» **Page excerpt**:
::::::

Australia’s compliance with its human rights and non-refoulement obligations is dependent on the existence of a robust and fair refugee status determination system.
UNHCR has identified several key procedural safeguards for a fair and efficient refugee status determination procedure. These include that an appeal should be considered by an authority different from and independent of that making the initial decision, and that where an appeals process is expedited, it is particularly important that asylum seekers have prompt access to legal advice, interpreters and information about procedures.
The Commission is concerned that the proposals of the new Government risk stripping away procedural safeguards and the protection of fundamental freedoms which could ultimately lead to refugees being returned to situations of danger, in breach of Australia’s human rights obligations.

::::::

» **Information provided**:
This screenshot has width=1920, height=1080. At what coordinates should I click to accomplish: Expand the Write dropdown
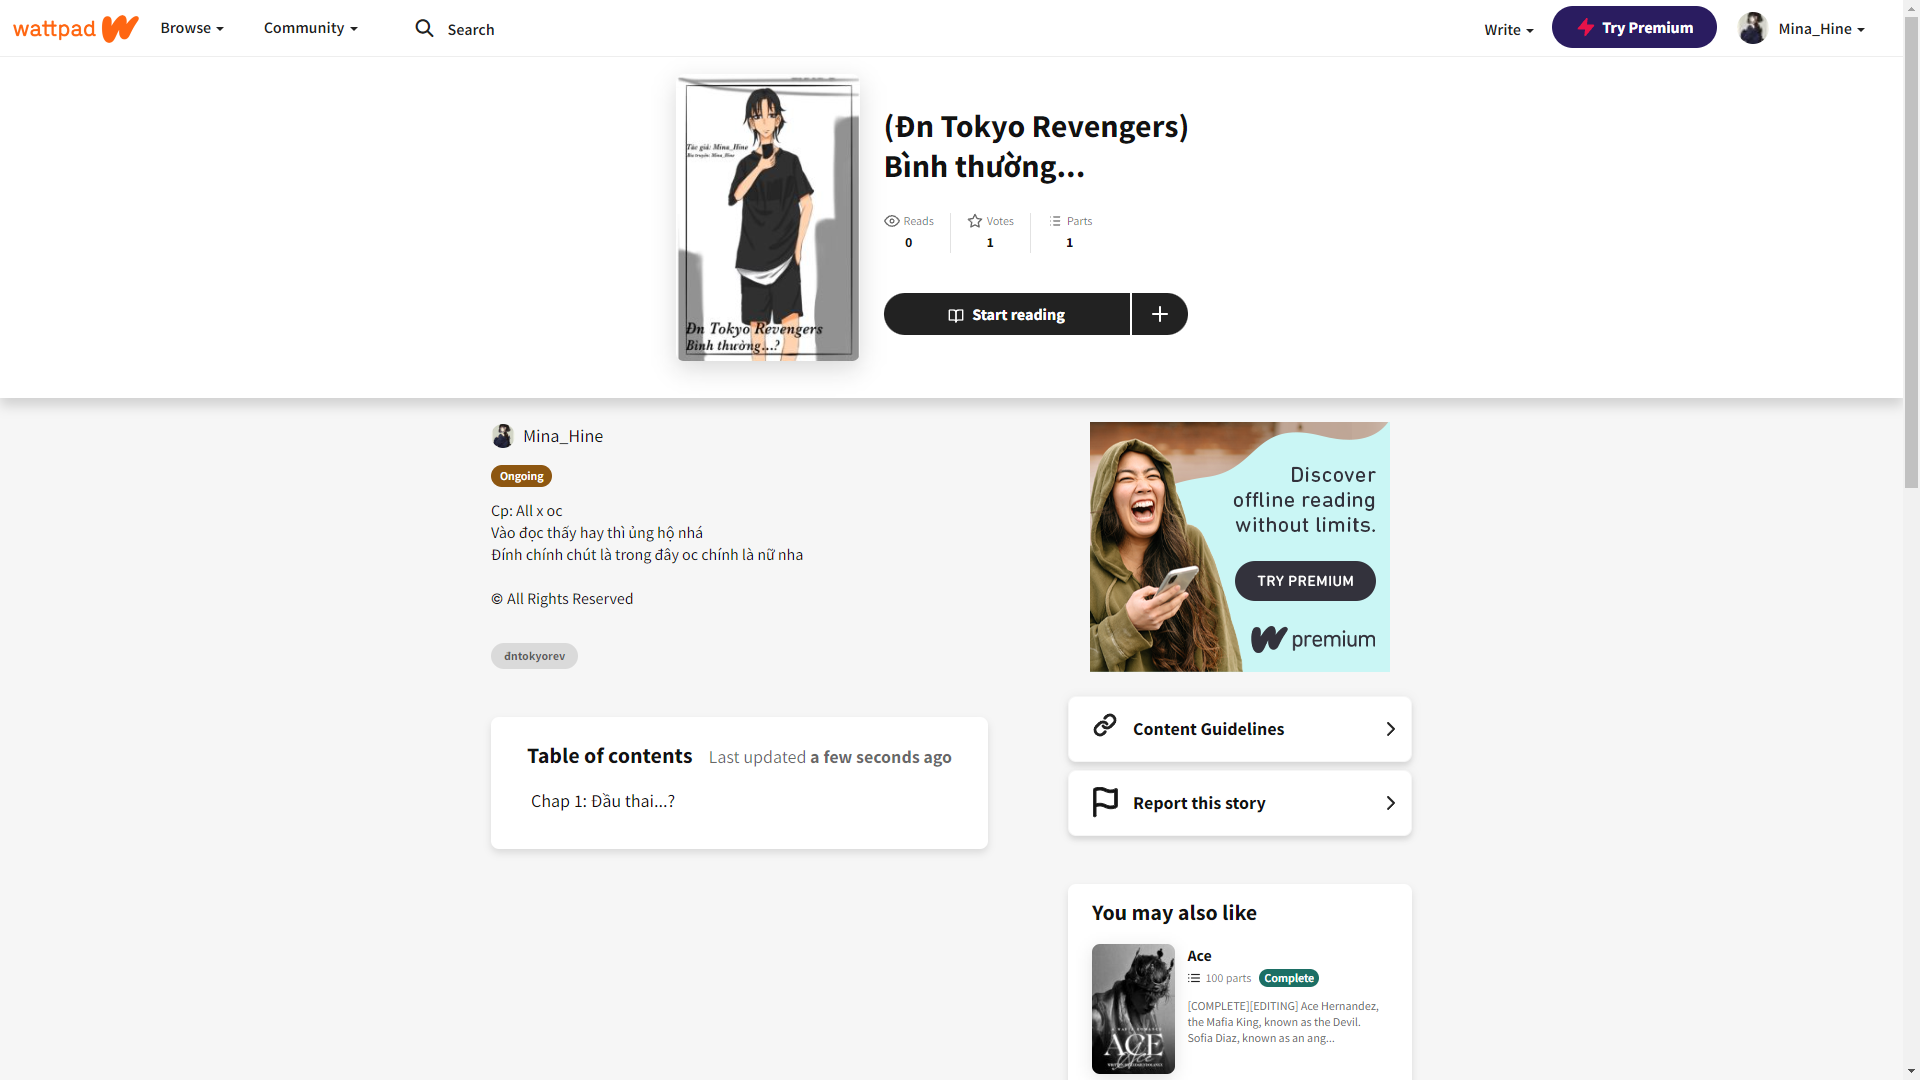coord(1508,30)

::::::

» **Task set**:
(1) The passage on refugee status determination says asylum seekers should have prompt access to certain things when an appeals process is expedited. List them.
(2) Extend the passage on refugee status determination, picking up after its last sentence.

» **Answers to each task**:
(1)
- Legal advice
- Interpreters
- Information about procedures

(2)
In 2011–12 the RRT overturned 82.4% of primary decisions by the Department to refuse protection visas for asylum seekers who arrived by boat. During this period around 90% of asylum seekers arriving by boat were granted a protection visa. This high rate of approval has generated significant debate about the effectiveness of the refugee status determination process in Australia. However, the Expert Panel on Asylum Seekers noted in August 2012 that this high approval rate was ‘broadly consistent with UNHCR refugee status decision approval rates for similar caseloads in Malaysia and Indonesia’.
The Commission opposes any proposal to remove an independent merits review process from refugee status determination in Australia.
The Commission acknowledges that there is a significant backlog of asylum claims to be processed and the need for efficient processing. The Commission will wait to see how the proposed ‘fast track assessment and removal process’ provides safeguards such as independent merits review.
There has been significant criticism of the UK’s DFT system. Determining straight forward cases has proven to be difficult in that screening process; groups who are not supposed to be placed in the fast-track system (such as victims of torture and children) have ended up there, and tight timeframes are often not able to be met, resulting in prolonged detention of asylum seekers. It should be noted that in the UK only about 10% of asylum seekers are subject to the DFT system which is intended to apply to straight forward cases.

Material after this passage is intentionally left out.